The funds will be used to support work by partners already active on the continent, especially in preparing for clinical trials. Emphasis will go to training personnel and strengthening laboratory infrastructure and ethical and regulatory frameworks. The programme’s strategic milestones call for Africa to host four Phase I/II trials by 2005 (including those already ongoing), completion of an African Phase III by 2009 and generation of plans by 2008 for assuring availability of future vaccines in Africa.
Awa Coll-Seck, Senegal’s Minister of Health and Manto Tshabalala-Msimang, South Africa’s Minister of Health, were guests of honor.
AIDS Vaccine Delivery Forum Held at African Economic Summit
On 5 June, IAVI and the Global Health Initiative (GHI) of the World Economic Forum co-organized a forum on AIDS vaccine delivery at the African Economic Summit 2002 in Durban, South Africa. The forum featured a case-study adapted from the WEF summit in New York in February 2002 (see IAVI Report, March/April 2002) and was attended by over 30 people, including Njongonkulu Ndungane, Anglican Archbishop of Cape Town, and the South African minister of health Manto Tshabalala-Msimang.
Seth Berkley, IAVI President, Tore Godal, Executive Secretary of the Global Alliance for Vaccines and Immunizations (see Interview, p.10), and Helen Rees, Executive Director of the University of Witwatersrand, acted as discussion leaders for a 2-hour session that examined the needs and concerns of African industry leaders around preparing for the manufacture and eventual delivery of an AIDS vaccine. Godal urged pharmaceutical companies in the developing world to build capacity to manufacture already-licensed vaccines, which would benefit their countries and help build manufacturing expertise before an AIDS vaccine is approved.
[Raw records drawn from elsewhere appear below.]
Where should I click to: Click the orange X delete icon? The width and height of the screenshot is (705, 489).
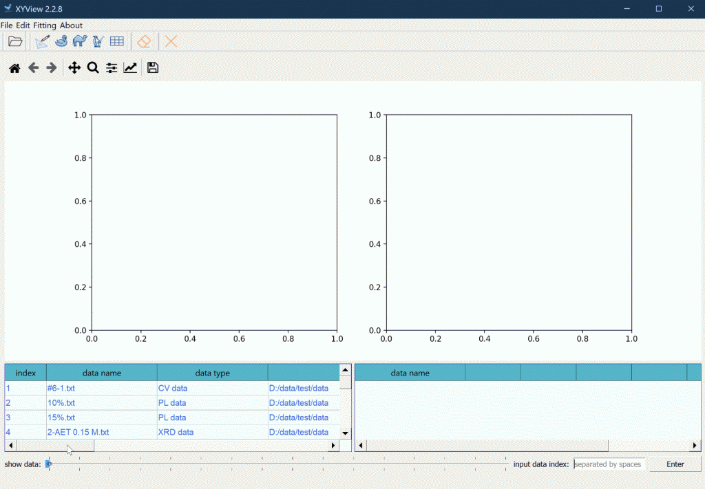click(x=171, y=41)
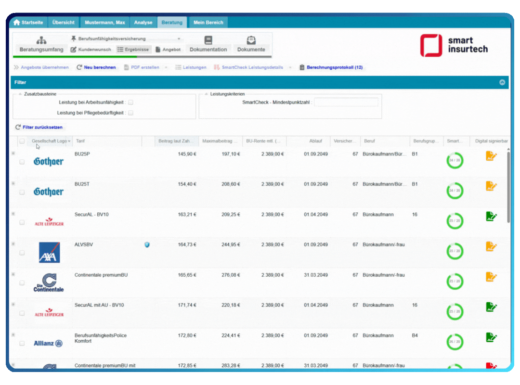Click the SmartCheck Mindestpunktzahl input field
Image resolution: width=520 pixels, height=385 pixels.
346,102
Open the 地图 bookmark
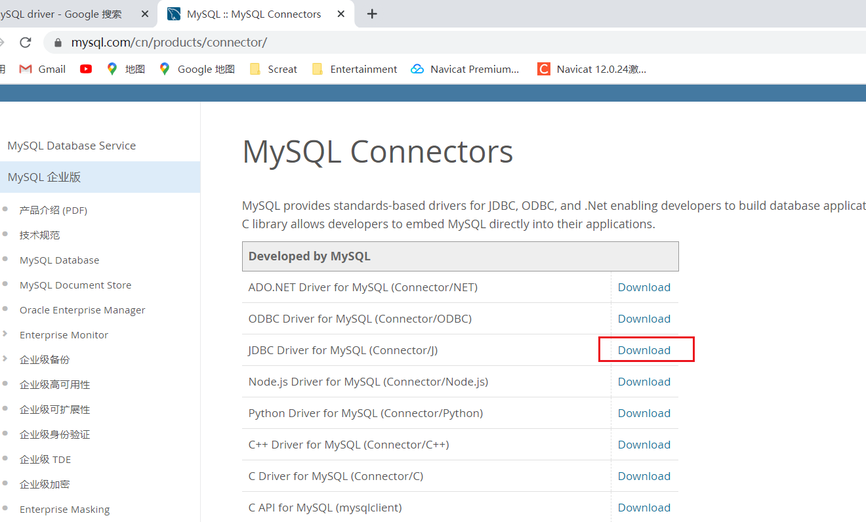Image resolution: width=866 pixels, height=522 pixels. pos(125,69)
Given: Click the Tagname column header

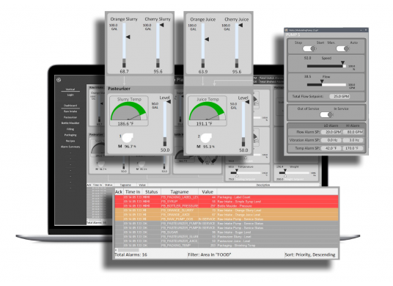Looking at the screenshot, I should pyautogui.click(x=180, y=191).
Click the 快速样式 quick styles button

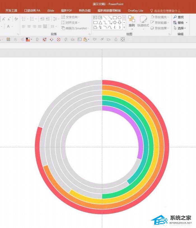pyautogui.click(x=143, y=22)
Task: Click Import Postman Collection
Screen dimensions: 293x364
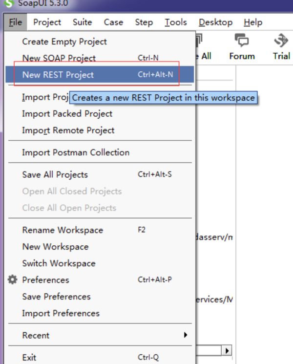Action: click(x=76, y=152)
IAVI and GHI will hold a similar forum at the Indian regional WEF meeting in November, and regional participants will report back at the annual WEF meeting in Davos, Switzerland in 2003.
AVAC Releases Report on State of AIDS Vaccine Development
On 17 May, the AIDS Vaccine Advocacy Coalition (AVAC) released its fifth annual report on the state of global AIDS vaccine development since President Clinton’s 1997 declaration of an AIDS vaccine by 2007 as a national goal.
“Five Years & Counting; Science, Urgency, and Courage” charts the past year’s progress and setbacks, and looks ahead to the next steps. The report advocates expanding efforts to move diverse types of vaccine candidates into clinical trials and to accelerate clinical testing—for example, through trials that combine aspects of Phase II and III studies and might hint at efficacy prior to a full Phase III trial, and streamlining regulatory procedures for approving trials and licensing vaccines. AVAC also calls for increased funding for trials, and more support by and to communities where trials are planned.
At the same time, AVAC announced the creation of The AVAC Fund to provide small-scale emergency funds for clinical sites and communities involved with trials, especially in developing countries. The grants (with a maximum of US$2,000 each) are intended for expenses such as medical or lab supplies that are commonly under-budgeted. AVAC will begin accepting applications once The Fund has raised US$10,000 (see www.avac.org for information on donating).
In the wake of 9/11, as $1.7 billion was swiftly dedicated to defense against bioterrorism, “Five Years” urges amplified public pressure—even outrage—to be exerted on government, industry and ourselves to ensure that momentum and focus in the search for an AIDS vaccine are not lost.